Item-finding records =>
..............................

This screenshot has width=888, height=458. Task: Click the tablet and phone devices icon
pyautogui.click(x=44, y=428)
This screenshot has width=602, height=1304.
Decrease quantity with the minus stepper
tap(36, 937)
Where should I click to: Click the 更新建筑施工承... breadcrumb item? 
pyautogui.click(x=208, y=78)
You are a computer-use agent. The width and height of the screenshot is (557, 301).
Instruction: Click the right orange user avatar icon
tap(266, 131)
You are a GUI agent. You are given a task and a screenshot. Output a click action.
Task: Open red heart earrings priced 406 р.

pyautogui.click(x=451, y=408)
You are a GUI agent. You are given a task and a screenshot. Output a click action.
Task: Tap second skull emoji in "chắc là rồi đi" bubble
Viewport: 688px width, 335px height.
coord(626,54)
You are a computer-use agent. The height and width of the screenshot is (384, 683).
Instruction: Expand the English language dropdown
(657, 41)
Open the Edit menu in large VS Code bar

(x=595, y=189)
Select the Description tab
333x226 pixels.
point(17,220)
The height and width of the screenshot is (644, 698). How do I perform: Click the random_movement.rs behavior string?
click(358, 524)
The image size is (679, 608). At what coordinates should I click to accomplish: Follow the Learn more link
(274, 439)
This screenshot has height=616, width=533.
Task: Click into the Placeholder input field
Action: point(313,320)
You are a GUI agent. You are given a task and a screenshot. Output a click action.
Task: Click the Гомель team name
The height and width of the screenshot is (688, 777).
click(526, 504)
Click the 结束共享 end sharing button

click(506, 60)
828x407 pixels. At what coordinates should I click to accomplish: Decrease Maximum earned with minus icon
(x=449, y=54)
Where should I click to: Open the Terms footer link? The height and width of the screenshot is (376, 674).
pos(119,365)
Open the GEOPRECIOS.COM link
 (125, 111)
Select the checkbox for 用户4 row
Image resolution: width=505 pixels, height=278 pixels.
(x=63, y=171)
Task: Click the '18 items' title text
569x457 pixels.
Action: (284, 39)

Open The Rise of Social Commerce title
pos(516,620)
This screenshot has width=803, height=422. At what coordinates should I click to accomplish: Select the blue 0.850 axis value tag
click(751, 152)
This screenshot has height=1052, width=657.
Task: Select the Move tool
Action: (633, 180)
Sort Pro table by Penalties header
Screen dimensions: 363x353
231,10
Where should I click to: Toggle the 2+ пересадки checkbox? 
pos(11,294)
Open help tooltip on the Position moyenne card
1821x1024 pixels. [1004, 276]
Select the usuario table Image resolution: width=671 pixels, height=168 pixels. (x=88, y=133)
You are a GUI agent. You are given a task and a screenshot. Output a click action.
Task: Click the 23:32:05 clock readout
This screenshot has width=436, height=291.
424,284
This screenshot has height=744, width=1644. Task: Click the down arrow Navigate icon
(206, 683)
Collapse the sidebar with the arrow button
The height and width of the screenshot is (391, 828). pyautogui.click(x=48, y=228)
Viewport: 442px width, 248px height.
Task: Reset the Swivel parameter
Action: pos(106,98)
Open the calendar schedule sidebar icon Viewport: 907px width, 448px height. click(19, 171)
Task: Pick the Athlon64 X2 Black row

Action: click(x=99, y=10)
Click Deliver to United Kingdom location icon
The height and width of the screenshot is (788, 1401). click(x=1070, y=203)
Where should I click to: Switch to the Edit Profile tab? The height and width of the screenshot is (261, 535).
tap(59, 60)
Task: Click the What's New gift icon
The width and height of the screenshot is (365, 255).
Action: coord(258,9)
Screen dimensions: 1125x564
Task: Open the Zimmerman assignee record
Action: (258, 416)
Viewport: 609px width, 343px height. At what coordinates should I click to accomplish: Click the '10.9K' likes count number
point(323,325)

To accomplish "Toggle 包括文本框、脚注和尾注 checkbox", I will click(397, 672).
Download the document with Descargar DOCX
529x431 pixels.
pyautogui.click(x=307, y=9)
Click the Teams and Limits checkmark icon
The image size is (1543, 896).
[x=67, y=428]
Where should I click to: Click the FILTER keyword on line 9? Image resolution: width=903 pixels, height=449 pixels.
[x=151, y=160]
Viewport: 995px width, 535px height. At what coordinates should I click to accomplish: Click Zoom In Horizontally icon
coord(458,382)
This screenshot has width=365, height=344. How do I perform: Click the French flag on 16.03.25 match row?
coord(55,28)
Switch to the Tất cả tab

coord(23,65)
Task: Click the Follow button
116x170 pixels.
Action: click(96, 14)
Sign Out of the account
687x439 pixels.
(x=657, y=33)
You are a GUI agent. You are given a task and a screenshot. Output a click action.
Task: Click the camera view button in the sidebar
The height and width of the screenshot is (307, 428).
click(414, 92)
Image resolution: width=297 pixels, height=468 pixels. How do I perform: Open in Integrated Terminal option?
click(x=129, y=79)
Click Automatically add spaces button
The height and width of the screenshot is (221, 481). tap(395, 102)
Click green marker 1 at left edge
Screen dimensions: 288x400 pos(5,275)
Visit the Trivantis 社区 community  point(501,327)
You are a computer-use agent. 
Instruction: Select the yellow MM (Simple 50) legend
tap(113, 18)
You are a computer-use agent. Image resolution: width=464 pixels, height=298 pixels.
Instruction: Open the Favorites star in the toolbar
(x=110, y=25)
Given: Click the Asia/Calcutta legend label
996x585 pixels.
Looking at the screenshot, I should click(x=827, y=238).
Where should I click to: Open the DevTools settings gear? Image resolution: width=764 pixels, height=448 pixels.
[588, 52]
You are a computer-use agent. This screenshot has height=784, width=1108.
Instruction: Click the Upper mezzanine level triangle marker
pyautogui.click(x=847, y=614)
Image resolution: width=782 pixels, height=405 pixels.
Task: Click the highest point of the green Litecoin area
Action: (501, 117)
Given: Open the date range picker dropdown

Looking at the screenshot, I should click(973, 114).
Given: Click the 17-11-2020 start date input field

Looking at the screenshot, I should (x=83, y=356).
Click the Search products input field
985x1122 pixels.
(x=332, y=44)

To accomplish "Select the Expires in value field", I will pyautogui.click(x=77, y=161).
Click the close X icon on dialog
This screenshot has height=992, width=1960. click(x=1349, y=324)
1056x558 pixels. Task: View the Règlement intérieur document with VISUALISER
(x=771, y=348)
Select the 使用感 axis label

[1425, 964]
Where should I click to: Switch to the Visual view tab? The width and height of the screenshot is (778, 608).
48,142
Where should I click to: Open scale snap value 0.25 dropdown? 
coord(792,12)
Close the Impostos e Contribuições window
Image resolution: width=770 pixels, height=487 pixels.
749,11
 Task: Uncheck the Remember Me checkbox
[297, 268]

..............................

Problem requirements => Copy out the data word for word, starting with the line that contains "This screenshot has height=744, width=1644." and going on through the line that contains "coord(23,65)", both included.

The output =>
This screenshot has height=744, width=1644. Task: Click the down arrow Navigate icon
(206, 683)
Collapse the sidebar with the arrow button
The height and width of the screenshot is (391, 828). pyautogui.click(x=48, y=228)
Viewport: 442px width, 248px height.
Task: Reset the Swivel parameter
Action: pos(106,98)
Open the calendar schedule sidebar icon Viewport: 907px width, 448px height. click(19, 171)
Task: Pick the Athlon64 X2 Black row

Action: click(x=99, y=10)
Click Deliver to United Kingdom location icon
The height and width of the screenshot is (788, 1401). click(x=1070, y=203)
Where should I click to: Switch to the Edit Profile tab? The height and width of the screenshot is (261, 535).
tap(59, 60)
Task: Click the What's New gift icon
The width and height of the screenshot is (365, 255).
Action: coord(258,9)
Screen dimensions: 1125x564
Task: Open the Zimmerman assignee record
Action: (258, 416)
Viewport: 609px width, 343px height. At what coordinates should I click to accomplish: Click the '10.9K' likes count number
point(323,325)

To accomplish "Toggle 包括文本框、脚注和尾注 checkbox", I will click(397, 672).
Download the document with Descargar DOCX
529x431 pixels.
pyautogui.click(x=307, y=9)
Click the Teams and Limits checkmark icon
The image size is (1543, 896).
[x=67, y=428]
Where should I click to: Click the FILTER keyword on line 9? Image resolution: width=903 pixels, height=449 pixels.
[x=151, y=160]
Viewport: 995px width, 535px height. At what coordinates should I click to accomplish: Click Zoom In Horizontally icon
coord(458,382)
This screenshot has width=365, height=344. How do I perform: Click the French flag on 16.03.25 match row?
coord(55,28)
Switch to the Tất cả tab

coord(23,65)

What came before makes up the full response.